EXTRACT TO READ:
It’s okay, I was picturing men, too. And I’m a feminist.

The male bias in our heads doesn’t surprise me anymore — although it was a shock when I first realized I was doing it.

Almost 10 years ago, I read a book pointing out that when women read “generic masculine” words such as “man” (for human) or “he” (in place of “he or she”), they picture . . . a man. I hadn’t noticed I was doing that — and the shock of this realization has since driven me to run campaigns (getting a female historical figure on English bank notes; getting the first statue of a woman in Parliament Square in London) that try to correct this bias in our public spaces. My new book, “Invisible Women,” is a natural extension of that work. Because having spent three years researching the gender data gap, I know that the vast majority of us default to male when we are supposedly talking in gender-neutral terms.

The result is that, from transportation to technology to medicine to the economy, the vast majority of the world has been designed for men.

This is not a grand conspiracy of men against women. It is simply a failure to remember that 51 percent of the population exists. But just because it isn’t deliberate doesn’t mean the gender data gap doesn’t have a serious impact on women’s lives: it does, and the effects for women living in a world designed for men range from inconvenient to fatal.

Let’s start with inconvenient. In the 1930s, influential Swiss architect Le Corbusier decided that architecture needed a revolution. Buildings should be designed to fit people, he declared. And so he set about designing his “human scale” to do just that. There was just one minor problem: Le Corbusier’s iconic “modulor man” was in fact, well, a man. To be precise, a six-foot-tall man. To be even more precise, a six-foot British detective (no, me neither) with his arm raised — to reach that top shelf I can’t even touch.

INSTRUCTIONS:
A: Answer these questions using the passage on the gender data gap.
(i) How many years did the author spend researching the gender data gap?
(ii) In what decade did Le Corbusier decide that architecture needed a revolution?
(iii) What percentage of the population does the passage say people fail to remember exists?
B: Decide whether each statement agrees with the passage on the gender data gap. Give yes or no for each, and quote the words that decide it.
(i) The author calls the male bias in design a deliberate conspiracy of men against women.
(ii) Le Corbusier's "modulor man" was modeled on a six-foot-tall man.
(iii) One of the author's campaigns sought the first statue of a woman in Parliament Square in London.
C: Duplicate the passage on the gender data gap word for word, everything from "Almost 10 years" down to "in gender-neutral terms.".

Records from a collection
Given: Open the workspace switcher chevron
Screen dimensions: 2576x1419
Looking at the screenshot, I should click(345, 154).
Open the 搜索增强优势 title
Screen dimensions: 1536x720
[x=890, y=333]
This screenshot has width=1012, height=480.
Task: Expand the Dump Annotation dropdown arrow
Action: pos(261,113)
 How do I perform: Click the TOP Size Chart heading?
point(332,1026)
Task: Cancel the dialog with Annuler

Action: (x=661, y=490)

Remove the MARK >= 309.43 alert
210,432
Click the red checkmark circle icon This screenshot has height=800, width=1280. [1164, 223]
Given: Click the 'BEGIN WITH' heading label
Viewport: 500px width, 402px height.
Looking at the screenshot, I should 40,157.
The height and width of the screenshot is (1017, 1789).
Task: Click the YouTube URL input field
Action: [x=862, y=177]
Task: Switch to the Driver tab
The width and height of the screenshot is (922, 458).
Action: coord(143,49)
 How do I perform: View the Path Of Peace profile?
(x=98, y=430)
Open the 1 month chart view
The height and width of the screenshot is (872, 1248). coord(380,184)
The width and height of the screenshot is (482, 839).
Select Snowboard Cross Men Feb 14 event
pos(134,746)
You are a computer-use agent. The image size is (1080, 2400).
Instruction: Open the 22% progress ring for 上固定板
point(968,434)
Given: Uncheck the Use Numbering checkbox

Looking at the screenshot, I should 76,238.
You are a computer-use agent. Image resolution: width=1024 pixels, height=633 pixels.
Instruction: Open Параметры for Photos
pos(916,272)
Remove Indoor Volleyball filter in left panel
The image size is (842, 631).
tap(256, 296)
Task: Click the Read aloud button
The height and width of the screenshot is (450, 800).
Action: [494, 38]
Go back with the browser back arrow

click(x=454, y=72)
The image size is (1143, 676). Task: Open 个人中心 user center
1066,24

RESPONSES:
A:
(i) Three years.
(ii) The 1930s.
(iii) 51 percent.

B:
(i) No: "This is not a grand conspiracy of men against women."
(ii) Yes: "To be precise, a six-foot-tall man."
(iii) Yes: "getting the first statue of a woman in Parliament Square in London"

C:
Almost 10 years ago, I read a book pointing out that when women read “generic masculine” words such as “man” (for human) or “he” (in place of “he or she”), they picture . . . a man. I hadn’t noticed I was doing that — and the shock of this realization has since driven me to run campaigns (getting a female historical figure on English bank notes; getting the first statue of a woman in Parliament Square in London) that try to correct this bias in our public spaces. My new book, “Invisible Women,” is a natural extension of that work. Because having spent three years researching the gender data gap, I know that the vast majority of us default to male when we are supposedly talking in gender-neutral terms.